Edelgard avait retrouvé une position à distance plus raisonnable sur mon lit, le cas contraire peut-être aurais-je été moins bavarde afin de poursuivre cette « expérience » comme elle l'avait si bien appelée. Mais dans ce cas, je n'aurais pas pu lui voler un énième de ses sourires qui représentaient beaucoup à mes yeux. Plus que ce que je voulais bien admettre ce jour-là. Car il était hors de question que je puisse développer de quelconques sentiments pour quelqu'un, surtout pour elle, et pire encore : tomber amoureuse. Il n'y avait aucune chance que cela se produise (avec Edelgard ou qui que ce soit d'autre d'ailleurs). Peut-être est-ce pour cette raison que j'ai commis l'erreur de baisser quelques défenses face à elle. J'étais trop sûre de moi.
—Je n'ai jamais eu le temps pour ça. Tomber amoureuse. J'ai eu des responsabilités avant même de savoir marcher pour ainsi dire et j'ai dû travailler dur pour répondre aux attentes de mon père. Ma mère n'était pas vraiment d'accord avec ça, et c'est bien l'une des raisons pour lesquelles ils se sont séparés mais j'ai continué de grandir en pensant que ce modèle était le seul à suivre.
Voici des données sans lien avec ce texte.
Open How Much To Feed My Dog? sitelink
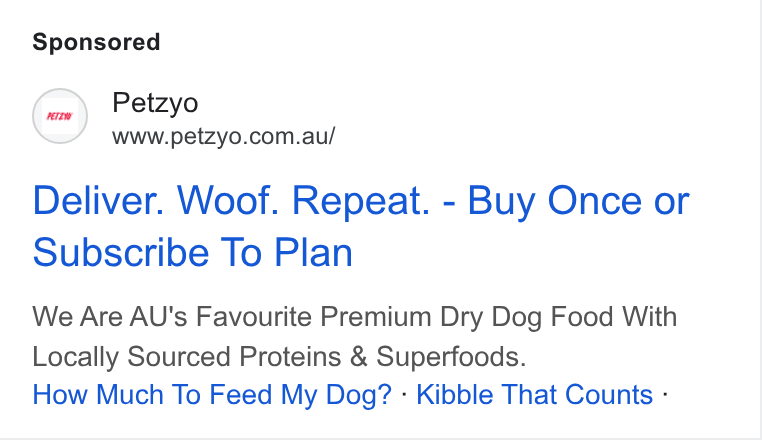The height and width of the screenshot is (440, 762). (x=212, y=394)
Il n'y a jamais eu de place pour l'amour dans ma vie et désormais le temps m'a privé de ce luxe. Je suis trop occupée pour ça. S'il m'arrive moi-même de ne plus supporter ma vie telle qu'elle est, comment une autre personne le pourrait ? Et puis, ce n'est jamais arrivé, voilà tout.
—C'est une manière de penser un peu dure je trouve.
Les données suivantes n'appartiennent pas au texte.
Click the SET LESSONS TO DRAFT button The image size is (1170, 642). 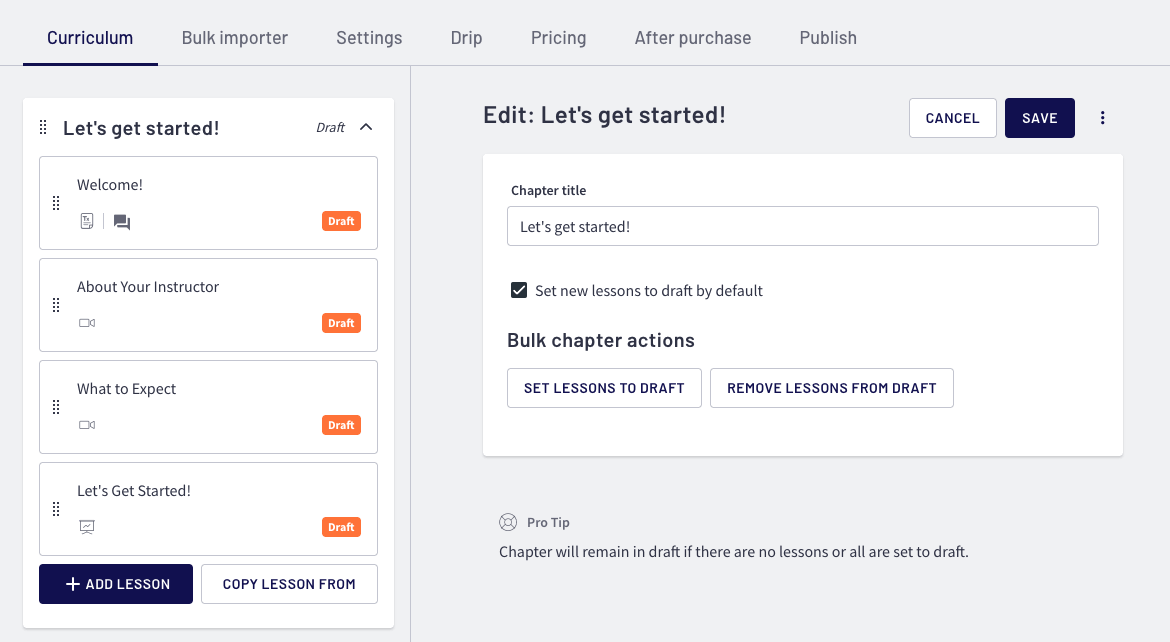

—Dixit celle qui est très bien comme ça, insista-t-elle en répétant mes mots avant de poursuivre. Je vais t'avouer quelque chose et ce sera la seule et unique fois, mais il m'arrive de t'envier lorsque je pense à toi. Ça doit être agréable de pouvoir ne se soucier de rien parfois.
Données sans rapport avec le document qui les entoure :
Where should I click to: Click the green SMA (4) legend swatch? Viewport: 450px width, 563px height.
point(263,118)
J'aurais dû la comprendre, moi, allergique à l'amour sous toutes ses formes et surtout à ses affres que je trouvais pénibles, ridicules et inutilement douloureux (ce que j'ai constaté à mes dépends). Assez pour placer de la distance avec les autres et de façon systématique. Je n'ai pas compris à l'époque comment Edelgard avait pu provoquer tant de changements en moi : des bons mais aussi des mauvais, ni comment elle s'y était prise pour produire un tel bouleversement dans ma vie. En y repensant aujourd'hui et avec le recul, je pense qu'une des raisons (car ce n'est pas la seule) a pris racines ce jour-là, ce fameux samedi après-midi pendant lequel nous avons étudié les probabilités (c'était vraiment un comble). Je vais vous dire une chose, et, si vous ne souhaitez pas vous retrouver dans la situation dans laquelle j'allais bientôt me trouver – c'est-à-dire à vous convaincre et prétendre ne rien ressentir pour une personne occupant toute votre tête – retenez-la attentivement. Quand une personne avoue – volontairement ou non – penser à vous : ce n'est jamais anodin et encore moins sans conséquences. L'ignorez ne fait que mener tout droit vers la catastrophe. Et moi ? Disons seulement que j'avais des prédispositions pour foncer dans le tas tête la première.